» Exercise
For the entries below, the result should be an exact transcription of the lines from the one with "Task: Enable the Earn account checkbox" up to and including the one with "You are a computer-use agent. The height", and only those.

START Data to use

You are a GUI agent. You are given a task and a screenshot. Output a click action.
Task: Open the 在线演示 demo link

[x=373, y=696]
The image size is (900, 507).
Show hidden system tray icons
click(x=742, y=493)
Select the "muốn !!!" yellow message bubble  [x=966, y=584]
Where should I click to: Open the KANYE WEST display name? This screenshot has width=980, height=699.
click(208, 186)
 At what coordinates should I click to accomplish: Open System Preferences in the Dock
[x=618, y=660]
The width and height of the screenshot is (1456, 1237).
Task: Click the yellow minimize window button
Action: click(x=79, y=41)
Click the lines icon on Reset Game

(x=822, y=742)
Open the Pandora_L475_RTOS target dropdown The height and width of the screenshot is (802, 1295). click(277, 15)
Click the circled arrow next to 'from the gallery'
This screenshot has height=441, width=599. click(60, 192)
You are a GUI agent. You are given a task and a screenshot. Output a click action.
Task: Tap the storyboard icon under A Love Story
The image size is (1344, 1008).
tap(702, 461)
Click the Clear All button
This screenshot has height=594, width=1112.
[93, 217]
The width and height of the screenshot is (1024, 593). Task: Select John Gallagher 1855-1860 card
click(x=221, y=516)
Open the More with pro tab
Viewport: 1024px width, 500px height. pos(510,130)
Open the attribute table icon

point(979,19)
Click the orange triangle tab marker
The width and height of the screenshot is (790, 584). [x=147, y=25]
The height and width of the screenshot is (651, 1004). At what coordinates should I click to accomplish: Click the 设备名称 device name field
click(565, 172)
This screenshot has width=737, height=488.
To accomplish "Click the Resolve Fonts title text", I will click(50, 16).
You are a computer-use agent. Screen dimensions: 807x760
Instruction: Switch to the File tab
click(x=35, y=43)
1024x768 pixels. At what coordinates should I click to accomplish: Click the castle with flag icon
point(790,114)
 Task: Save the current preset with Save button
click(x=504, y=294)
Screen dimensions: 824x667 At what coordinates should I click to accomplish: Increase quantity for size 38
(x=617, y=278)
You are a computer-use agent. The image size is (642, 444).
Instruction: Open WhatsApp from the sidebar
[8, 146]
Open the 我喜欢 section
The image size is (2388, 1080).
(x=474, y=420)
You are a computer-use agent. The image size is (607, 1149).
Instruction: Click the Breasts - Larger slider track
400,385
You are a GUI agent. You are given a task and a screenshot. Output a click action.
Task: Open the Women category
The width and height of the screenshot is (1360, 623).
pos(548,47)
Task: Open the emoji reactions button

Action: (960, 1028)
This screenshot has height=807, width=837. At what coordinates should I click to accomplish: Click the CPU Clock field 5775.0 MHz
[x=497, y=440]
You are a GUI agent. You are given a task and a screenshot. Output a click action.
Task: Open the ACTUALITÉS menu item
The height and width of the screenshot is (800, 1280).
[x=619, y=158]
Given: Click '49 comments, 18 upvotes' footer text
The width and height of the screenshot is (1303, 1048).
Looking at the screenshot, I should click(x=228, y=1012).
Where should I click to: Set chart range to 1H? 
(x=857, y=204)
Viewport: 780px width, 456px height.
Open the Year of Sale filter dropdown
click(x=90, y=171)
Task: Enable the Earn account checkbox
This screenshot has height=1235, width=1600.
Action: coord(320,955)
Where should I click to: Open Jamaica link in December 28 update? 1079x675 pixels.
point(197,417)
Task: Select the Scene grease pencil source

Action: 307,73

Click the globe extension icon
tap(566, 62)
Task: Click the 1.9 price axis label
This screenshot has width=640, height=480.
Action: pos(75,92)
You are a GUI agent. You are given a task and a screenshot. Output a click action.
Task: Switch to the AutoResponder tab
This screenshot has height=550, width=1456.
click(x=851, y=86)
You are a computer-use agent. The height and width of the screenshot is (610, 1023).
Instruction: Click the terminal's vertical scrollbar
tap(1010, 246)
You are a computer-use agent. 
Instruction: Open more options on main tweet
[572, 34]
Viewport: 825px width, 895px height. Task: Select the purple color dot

END Data to use

» Task answer
Task: Enable the Earn account checkbox
This screenshot has height=1235, width=1600.
Action: coord(320,955)
Where should I click to: Open Jamaica link in December 28 update? 1079x675 pixels.
point(197,417)
Task: Select the Scene grease pencil source

Action: 307,73

Click the globe extension icon
tap(566, 62)
Task: Click the 1.9 price axis label
This screenshot has width=640, height=480.
Action: pos(75,92)
You are a GUI agent. You are given a task and a screenshot. Output a click action.
Task: Switch to the AutoResponder tab
This screenshot has height=550, width=1456.
click(x=851, y=86)
You are a computer-use agent. The height and width of the screenshot is (610, 1023).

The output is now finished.